- Opening Delimiter -

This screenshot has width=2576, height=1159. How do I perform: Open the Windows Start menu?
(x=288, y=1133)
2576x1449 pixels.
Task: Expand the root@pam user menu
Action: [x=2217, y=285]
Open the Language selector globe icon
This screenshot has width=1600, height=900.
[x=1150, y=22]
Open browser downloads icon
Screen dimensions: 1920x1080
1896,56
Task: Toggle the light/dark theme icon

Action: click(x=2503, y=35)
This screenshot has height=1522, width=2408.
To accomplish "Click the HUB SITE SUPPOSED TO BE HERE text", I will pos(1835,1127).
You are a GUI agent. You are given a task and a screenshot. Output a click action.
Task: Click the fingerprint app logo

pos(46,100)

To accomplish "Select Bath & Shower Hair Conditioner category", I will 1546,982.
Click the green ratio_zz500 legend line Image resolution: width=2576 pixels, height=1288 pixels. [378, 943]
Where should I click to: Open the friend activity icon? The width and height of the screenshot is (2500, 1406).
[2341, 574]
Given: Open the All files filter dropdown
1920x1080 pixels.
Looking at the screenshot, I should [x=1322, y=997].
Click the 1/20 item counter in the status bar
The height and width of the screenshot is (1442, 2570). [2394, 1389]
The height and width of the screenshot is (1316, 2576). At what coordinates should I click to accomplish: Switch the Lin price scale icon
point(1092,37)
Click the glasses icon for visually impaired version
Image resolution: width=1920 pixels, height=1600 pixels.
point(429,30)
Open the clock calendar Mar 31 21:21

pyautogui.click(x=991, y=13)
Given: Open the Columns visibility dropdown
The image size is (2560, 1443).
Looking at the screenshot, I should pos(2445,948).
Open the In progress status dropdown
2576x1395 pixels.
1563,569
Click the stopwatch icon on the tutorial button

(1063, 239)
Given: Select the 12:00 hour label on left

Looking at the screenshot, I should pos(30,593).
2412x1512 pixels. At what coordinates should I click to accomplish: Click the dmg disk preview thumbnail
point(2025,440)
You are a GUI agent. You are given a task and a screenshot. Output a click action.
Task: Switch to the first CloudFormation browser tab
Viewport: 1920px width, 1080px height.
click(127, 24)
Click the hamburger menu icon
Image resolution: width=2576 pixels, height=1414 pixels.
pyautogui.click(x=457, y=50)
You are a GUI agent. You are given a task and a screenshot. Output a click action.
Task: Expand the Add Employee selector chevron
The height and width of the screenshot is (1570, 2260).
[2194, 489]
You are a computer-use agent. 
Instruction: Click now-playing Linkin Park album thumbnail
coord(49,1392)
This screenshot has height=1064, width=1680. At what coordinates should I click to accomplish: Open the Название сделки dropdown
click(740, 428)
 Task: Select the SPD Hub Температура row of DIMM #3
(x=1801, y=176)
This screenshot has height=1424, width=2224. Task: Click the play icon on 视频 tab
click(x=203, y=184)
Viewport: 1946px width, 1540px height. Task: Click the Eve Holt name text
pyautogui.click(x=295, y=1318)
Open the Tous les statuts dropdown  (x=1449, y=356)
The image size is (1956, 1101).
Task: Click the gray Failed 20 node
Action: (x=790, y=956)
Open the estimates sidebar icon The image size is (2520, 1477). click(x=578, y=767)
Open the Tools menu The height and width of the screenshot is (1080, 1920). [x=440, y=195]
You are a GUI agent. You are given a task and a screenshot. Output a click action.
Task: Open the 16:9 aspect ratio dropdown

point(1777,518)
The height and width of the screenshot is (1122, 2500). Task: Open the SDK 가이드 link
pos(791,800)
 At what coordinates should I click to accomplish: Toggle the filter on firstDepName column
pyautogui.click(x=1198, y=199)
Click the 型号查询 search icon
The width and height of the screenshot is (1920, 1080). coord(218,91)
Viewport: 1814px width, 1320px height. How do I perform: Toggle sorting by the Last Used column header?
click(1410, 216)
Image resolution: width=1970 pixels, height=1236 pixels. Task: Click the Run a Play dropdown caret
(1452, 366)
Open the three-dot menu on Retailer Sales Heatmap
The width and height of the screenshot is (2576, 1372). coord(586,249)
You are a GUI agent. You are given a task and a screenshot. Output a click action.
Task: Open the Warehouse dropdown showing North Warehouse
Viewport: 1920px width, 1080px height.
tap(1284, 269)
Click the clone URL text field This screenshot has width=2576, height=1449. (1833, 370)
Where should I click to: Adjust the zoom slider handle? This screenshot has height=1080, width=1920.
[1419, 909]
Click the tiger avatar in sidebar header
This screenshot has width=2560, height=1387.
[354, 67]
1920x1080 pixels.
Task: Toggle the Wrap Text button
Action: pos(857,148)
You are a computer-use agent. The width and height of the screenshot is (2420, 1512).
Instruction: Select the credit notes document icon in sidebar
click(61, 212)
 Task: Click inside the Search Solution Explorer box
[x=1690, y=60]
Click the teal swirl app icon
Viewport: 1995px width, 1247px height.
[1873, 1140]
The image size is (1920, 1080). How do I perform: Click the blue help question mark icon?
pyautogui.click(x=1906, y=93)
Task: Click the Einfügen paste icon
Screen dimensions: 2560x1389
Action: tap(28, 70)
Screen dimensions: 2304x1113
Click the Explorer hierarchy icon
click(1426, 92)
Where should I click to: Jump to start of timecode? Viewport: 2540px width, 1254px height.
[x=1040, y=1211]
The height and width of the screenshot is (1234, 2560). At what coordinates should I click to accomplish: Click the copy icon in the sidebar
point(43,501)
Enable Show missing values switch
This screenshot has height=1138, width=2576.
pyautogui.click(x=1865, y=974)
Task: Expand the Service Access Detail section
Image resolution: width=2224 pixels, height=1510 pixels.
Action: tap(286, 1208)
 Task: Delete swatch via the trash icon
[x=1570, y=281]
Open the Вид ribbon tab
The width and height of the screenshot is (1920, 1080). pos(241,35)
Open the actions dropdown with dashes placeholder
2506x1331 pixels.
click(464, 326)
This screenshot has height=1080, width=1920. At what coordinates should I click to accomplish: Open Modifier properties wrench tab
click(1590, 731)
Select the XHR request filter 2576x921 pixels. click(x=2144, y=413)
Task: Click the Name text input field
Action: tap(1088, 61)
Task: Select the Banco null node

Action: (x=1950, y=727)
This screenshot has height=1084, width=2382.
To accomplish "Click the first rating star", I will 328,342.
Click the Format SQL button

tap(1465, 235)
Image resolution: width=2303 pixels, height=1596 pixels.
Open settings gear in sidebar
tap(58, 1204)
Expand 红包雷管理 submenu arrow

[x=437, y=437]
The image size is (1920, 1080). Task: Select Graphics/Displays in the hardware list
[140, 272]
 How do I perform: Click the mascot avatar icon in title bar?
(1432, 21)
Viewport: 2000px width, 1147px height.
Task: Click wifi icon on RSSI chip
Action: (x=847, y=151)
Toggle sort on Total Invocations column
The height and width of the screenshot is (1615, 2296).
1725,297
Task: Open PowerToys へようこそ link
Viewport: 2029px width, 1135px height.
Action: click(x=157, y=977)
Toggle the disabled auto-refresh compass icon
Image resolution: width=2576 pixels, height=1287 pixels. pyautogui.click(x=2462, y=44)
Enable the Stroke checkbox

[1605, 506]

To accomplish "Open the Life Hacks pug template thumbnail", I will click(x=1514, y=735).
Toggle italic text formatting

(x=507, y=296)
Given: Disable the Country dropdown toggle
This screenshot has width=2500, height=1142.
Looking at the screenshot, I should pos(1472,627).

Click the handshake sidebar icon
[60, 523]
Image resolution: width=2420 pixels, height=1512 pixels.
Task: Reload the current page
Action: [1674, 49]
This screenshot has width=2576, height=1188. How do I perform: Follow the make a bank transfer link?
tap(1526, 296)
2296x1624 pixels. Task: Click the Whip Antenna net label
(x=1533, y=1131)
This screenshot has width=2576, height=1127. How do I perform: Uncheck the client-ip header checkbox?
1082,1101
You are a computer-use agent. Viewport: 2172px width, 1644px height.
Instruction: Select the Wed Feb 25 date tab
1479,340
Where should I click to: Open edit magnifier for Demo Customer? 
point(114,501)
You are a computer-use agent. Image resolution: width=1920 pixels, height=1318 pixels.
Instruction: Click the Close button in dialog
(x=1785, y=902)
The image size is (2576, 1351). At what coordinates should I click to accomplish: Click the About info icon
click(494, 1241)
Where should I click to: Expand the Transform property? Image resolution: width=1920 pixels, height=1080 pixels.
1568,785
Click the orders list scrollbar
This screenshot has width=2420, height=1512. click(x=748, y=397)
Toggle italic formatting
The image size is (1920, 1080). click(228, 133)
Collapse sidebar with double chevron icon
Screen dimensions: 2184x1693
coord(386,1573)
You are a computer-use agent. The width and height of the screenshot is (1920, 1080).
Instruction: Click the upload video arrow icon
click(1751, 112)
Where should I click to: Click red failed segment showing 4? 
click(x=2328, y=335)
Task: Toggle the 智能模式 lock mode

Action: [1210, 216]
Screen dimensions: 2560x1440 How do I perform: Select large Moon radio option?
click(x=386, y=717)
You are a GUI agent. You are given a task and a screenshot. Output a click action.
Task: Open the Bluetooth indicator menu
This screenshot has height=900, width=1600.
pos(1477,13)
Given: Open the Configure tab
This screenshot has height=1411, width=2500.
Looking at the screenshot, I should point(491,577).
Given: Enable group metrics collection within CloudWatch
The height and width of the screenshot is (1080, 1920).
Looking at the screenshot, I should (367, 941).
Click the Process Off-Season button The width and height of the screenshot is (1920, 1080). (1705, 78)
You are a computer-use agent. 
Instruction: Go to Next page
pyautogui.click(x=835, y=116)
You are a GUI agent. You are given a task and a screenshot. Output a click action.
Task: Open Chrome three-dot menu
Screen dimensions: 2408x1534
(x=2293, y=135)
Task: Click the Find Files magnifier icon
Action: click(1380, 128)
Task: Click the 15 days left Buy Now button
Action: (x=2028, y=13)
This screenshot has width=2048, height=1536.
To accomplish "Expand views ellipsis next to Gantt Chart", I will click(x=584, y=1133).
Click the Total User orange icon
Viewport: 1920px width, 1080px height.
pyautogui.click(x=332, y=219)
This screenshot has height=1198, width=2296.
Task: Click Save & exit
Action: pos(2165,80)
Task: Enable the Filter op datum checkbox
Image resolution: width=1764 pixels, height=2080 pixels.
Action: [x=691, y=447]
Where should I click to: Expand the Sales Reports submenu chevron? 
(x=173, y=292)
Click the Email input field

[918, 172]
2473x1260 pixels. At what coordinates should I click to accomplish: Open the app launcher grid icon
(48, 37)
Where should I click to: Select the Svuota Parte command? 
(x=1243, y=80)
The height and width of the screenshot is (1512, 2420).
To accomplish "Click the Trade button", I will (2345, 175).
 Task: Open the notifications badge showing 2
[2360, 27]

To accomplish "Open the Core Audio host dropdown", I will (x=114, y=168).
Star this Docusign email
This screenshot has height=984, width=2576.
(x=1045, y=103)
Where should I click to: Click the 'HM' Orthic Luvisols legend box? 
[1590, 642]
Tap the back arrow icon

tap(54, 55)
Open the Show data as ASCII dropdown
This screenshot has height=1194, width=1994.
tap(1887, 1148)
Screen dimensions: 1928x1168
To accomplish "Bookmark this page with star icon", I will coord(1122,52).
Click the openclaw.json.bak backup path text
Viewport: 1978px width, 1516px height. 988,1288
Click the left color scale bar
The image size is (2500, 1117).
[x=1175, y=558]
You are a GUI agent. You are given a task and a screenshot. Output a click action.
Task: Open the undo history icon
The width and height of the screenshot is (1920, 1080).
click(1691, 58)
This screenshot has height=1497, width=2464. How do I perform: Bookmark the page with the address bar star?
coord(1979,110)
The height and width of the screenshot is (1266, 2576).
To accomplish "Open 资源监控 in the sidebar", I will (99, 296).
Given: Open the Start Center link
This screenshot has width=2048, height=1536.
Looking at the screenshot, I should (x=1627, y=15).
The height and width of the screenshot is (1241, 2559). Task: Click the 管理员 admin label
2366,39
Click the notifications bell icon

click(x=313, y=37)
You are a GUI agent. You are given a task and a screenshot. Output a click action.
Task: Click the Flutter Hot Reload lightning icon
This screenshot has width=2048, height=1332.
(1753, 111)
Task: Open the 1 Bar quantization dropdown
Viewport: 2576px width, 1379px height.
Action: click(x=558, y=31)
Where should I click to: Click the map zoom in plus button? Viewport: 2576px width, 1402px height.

- Closing Delimiter -

WHAT TO DO:
A single number is expected: how many lines in the entries above hold the word "computer".

TASK RESULT:
6